### Items from a dataset
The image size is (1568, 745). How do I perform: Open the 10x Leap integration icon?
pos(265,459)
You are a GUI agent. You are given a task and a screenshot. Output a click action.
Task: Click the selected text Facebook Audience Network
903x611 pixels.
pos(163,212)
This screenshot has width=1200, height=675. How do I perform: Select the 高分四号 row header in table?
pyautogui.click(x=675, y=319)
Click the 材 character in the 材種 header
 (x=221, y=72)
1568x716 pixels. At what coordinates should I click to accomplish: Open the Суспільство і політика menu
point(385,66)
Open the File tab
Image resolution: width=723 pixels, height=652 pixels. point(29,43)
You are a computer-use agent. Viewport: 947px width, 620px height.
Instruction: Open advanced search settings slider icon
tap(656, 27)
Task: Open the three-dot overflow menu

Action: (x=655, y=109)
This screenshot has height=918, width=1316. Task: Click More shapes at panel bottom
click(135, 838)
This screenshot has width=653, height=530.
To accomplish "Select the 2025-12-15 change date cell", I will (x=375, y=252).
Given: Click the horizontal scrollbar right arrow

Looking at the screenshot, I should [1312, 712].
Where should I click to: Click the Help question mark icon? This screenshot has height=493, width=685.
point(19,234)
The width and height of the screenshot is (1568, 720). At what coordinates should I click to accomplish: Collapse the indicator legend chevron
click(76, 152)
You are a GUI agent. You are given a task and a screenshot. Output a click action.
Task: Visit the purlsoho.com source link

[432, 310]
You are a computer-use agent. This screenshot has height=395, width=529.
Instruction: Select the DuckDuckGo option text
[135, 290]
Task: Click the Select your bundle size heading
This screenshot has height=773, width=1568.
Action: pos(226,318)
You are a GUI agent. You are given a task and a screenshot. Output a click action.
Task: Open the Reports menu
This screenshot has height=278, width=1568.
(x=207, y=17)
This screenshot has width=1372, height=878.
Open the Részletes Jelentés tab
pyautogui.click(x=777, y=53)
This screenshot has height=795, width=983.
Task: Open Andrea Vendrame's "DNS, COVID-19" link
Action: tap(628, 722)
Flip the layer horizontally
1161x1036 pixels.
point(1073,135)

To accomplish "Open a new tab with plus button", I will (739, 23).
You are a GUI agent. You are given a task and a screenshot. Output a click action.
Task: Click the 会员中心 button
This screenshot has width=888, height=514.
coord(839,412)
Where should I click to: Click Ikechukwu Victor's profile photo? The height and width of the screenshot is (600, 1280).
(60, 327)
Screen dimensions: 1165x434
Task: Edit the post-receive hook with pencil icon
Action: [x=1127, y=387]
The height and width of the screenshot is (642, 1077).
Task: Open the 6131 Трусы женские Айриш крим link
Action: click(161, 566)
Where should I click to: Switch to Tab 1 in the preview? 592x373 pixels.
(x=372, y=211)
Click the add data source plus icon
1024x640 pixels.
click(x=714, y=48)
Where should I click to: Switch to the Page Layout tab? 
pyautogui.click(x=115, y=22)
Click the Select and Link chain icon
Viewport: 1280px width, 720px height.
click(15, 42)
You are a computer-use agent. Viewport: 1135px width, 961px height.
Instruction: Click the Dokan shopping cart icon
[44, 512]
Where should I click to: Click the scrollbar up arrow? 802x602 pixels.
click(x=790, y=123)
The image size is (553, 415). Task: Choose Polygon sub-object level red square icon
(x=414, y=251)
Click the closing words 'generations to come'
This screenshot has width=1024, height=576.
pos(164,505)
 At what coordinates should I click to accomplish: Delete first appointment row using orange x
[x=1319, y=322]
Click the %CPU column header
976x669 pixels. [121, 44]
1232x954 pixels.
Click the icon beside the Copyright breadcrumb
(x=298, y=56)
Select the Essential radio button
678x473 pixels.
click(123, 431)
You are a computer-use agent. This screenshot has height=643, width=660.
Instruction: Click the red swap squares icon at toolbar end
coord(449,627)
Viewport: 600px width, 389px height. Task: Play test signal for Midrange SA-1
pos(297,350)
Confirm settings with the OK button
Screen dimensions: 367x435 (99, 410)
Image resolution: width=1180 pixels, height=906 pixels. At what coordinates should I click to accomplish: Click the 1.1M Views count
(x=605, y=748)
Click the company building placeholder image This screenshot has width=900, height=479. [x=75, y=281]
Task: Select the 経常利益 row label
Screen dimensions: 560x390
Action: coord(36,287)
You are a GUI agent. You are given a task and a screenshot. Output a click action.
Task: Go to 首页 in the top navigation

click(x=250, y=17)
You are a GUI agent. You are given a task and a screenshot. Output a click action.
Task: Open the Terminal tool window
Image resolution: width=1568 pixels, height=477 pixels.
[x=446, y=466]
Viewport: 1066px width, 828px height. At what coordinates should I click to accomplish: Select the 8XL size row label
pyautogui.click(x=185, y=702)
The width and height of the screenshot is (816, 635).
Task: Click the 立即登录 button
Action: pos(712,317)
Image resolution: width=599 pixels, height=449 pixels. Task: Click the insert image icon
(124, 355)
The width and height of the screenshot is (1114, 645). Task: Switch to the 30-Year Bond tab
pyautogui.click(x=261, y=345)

### Task goal
Return, please, the lines of the data from the first through the line containing "Task: Click the selected", both kept, exactly as they stand and nothing more.

### Answer to this exercise
The image size is (1568, 745). How do I perform: Open the 10x Leap integration icon?
pos(265,459)
You are a GUI agent. You are given a task and a screenshot. Output a click action.
Task: Click the selected text Facebook Audience Network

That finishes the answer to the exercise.